El hecho de que el peso no tenga un precio fijo frente a otras divisas no significa que tenga la capacidad de defenderse sólo de los embates especulativos.

Las reservas son recursos del Estado que fueron cambiados de la moneda local, el peso, a otros instrumentos de aceptación global, como divisas o metales. Cuando el mercado no tiene apetito por el peso y demandan otras divisas, básicamente el dólar, el banco central provee de la liquidez suficiente para que todo aquel que quiera hacer el cambio lo consiga.

Si uno de estos días durante el último año en que se ha presionado la cotización hubiera llegado alguien a cambiar sus pesos por dólares y le hubieran dicho que no había billetes verdes para cumplir su deseo, ese sujeto habría pagado más por ese cambio. Y mientras menos disponible fuera, más se presionaría el precio.

Para acabarnos de entender, el precio oficial del dólar en Venezuela es de 6.30 bolívares por uno. Pero como no hay la divisa, el mercado negro cambia los pocos disponibles a razón de 190 bolívares por dólar.

La disminución de 20,000 millones de dólares de las reservas internacionales fue un buen negocio para Banxico, pero es un motivo de preocupación para la opinión pública, porque despierta los sentimientos de escasez. Porcentualmente, no es un foco rojo, porque están disponibles 173,000 millones más, además de la línea contingente del Fondo Monetario Internacional de casi 70,000 millones de dólares adicionales.

El tema es que con Pemex en crisis de producción y con los barriles de crudo a 33 dólares, la acumulación de reservas tiende a ser mucho menor y esa capacidad de recuperación sí merece la atención de la autoridad monetaria, porque no sabemos qué tan prolongada será la enfermedad financiera global.

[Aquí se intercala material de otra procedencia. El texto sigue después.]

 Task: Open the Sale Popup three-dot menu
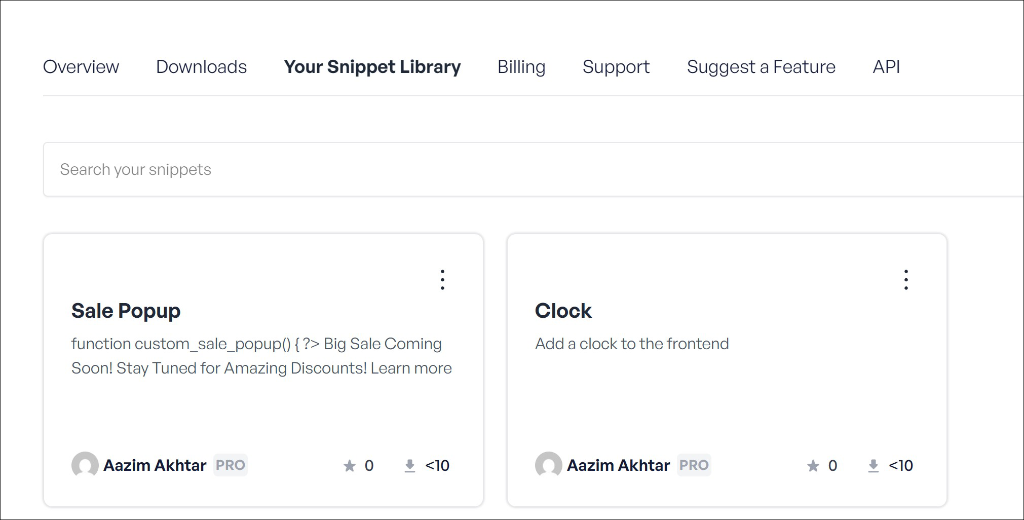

Por eso es que si la Reserva Federal inicia ya en diciembre un proceso de alza calendarizado de las tasas de interés brindará presiones al peso, pero a cambio de certidumbre.

Por lo pronto, la Comisión de Cambios decidió que el peso aguanta y que ya no hace falta la inyección automática de dólares diaria, sólo cuando realmente haga falta. Ya veremos si el mercado está tan equilibrado para ello.

Las reservas del Banco de México son para usarse como se han utilizado hasta hoy. Sin más.